The animals were anaesthetized by inhalation of carbon dioxide and sacrificed one day after the last application (d4). The appropriate organs were then removed. Lymphatic organs (the auricular lymph nodes) were transferred into physiological saline (PBS).
Investigations:
- weight of draining lymph nodes (given as weight index compared to vehicle controls)
- cell counts in draining lymph nodes (given as cell count index compared to vehicle controls)
Stimulation indices were calculated by dividing the absolute weight or number of cell counts of the substance treated lymph nodes by the vehicle treated ones.
- ear swelling (given in 0.01 mm and as index)
- ear weight (given in mg/8 mm diameter punch and as index)
- body weights at the start and the end of the study
Positive control substance(s):
hexyl cinnamic aldehyde (CAS No 101-86-0)
Statistics:
When it was statistically reasonable, the values from treated groups were compared with those from the control group by the Mann-Whitney or the Wilcoxon signigicance test (Rank Sum Test or One Way ANOVA or Kruskal-Wallis ANOVA) at significance levels of 5 % (one-tailed for LLNA/IMDS or PNLA (larger)). Outlying values in the LN weights were eliminated at a probability level of 99% by Nalimov's method. In addition, for the LLNA/IMDS the smallest significant differentes in the means were calculated by Scheffels method, which according to Sachs can be used for both equal and unequal sample sizes.

Results and discussion

In vivo (LLNA)

Results
Parameter:
SI
Remarks on result:
other: No significant dose-dependent increase in the stimulation indices for the weight or cell counts as well as for ear swelling or ear weights.

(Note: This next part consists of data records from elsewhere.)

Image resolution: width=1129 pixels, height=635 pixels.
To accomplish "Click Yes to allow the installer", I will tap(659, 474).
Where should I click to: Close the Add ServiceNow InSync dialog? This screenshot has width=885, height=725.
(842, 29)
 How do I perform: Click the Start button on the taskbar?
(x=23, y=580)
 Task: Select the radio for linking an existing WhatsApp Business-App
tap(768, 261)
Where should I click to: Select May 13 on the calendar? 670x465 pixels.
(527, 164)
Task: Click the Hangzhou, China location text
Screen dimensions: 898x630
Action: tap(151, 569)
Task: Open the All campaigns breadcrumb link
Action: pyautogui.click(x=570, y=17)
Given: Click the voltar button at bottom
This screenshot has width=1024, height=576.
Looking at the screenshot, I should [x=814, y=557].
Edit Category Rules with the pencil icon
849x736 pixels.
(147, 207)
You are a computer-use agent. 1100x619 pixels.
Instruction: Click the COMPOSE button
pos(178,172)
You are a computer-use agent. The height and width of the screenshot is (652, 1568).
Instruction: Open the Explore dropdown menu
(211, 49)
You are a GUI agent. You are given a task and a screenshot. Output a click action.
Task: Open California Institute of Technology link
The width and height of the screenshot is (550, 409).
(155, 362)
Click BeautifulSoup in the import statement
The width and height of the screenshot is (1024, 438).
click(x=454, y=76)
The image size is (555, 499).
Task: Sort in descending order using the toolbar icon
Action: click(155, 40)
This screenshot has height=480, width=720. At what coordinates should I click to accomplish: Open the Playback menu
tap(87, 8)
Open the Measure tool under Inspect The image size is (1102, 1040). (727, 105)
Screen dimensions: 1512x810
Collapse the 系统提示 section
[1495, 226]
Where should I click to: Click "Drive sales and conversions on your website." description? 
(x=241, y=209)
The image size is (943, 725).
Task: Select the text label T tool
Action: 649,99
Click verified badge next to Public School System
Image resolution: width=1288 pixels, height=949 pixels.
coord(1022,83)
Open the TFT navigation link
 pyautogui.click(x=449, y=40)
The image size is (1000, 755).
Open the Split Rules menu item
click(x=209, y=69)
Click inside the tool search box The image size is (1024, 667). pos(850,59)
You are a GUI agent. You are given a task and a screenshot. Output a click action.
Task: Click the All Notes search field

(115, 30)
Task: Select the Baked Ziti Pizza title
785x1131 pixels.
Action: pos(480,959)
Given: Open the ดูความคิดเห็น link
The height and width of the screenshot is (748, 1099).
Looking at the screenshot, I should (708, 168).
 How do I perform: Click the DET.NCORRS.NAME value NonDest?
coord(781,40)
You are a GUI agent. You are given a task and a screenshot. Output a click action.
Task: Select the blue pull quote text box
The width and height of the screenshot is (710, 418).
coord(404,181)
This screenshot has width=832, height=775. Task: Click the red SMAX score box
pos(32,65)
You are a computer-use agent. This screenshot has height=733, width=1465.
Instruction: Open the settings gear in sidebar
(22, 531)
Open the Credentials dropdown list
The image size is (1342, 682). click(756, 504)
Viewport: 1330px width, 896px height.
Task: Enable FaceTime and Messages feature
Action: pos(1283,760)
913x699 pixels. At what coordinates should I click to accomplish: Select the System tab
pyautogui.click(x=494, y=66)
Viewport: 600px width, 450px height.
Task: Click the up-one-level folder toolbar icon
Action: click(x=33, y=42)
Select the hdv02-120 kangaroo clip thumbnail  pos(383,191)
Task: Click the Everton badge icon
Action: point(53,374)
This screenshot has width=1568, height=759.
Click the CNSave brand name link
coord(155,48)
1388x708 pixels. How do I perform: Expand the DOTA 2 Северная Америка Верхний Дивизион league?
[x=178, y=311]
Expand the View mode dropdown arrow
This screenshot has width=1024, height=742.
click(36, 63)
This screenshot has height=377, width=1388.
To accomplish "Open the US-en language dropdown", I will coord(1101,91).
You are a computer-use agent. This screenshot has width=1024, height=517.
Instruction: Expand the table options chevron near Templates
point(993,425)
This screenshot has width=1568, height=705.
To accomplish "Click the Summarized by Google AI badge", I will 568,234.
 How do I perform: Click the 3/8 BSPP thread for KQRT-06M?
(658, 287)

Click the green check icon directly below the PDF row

Any other information on results incl. tables

Table 1: Summary of the LLNA/IMDS results (means of 6 animals per group)

Parameter investigated

Vehicle

control

Dose 2 %

 Dose 10 %

Dose 30 %

Stimulation index:

weight of draining lymph nodes

1.00

0.89

1.25

1.11

Stimulation index:

cell count in draining lymph nodes

1.00

0.88

1.21

1.20

Ear swelling in 0.01 mm on day 4 (index)

18.25

(1.00)

18.42

(1.01)

18.25

(1.00)

18.08

(0.99)

Ear weight in mg / 8 mm diameter punch on day 4 (index)

14.01

(1.00)

13.84

(0.99)

13.63

(0.97)

13.34*

(0.95)

*statistically significant increase (p <= 0.05)

The test item has no sensitizing potential in mice after dermal application of up to and including a 30 % concentration. No indication for a non-specific (irritant) activation was detected either. Therefore, the concentration of 30 % turned out to be the NOEL for the parameters investigated in this study with respect to skin sensitization. These findings were verified by the results obtained with the positive control compound Alpha Hexyl Cinnamic Aldehyde.

The body weights of the animals were not affected by the treatment.

Applicant's summary and conclusion

Interpretation of results:
not sensitising
Remarks:
Migrated information
Executive summary:

The test substance was investigated in the modified local lymph node assay (LLNA-IMDS) on female mice according to OECD TG 429. Concentrations of 0 (vehicle control), 2, 10 and 30 % formulated in dimethylformamide were tested. The results show that the test item has neither a non-specific (irritant) nor a specific immunostimulating (sensitizing) potential.These findings were verified by the results obtained with the positive control.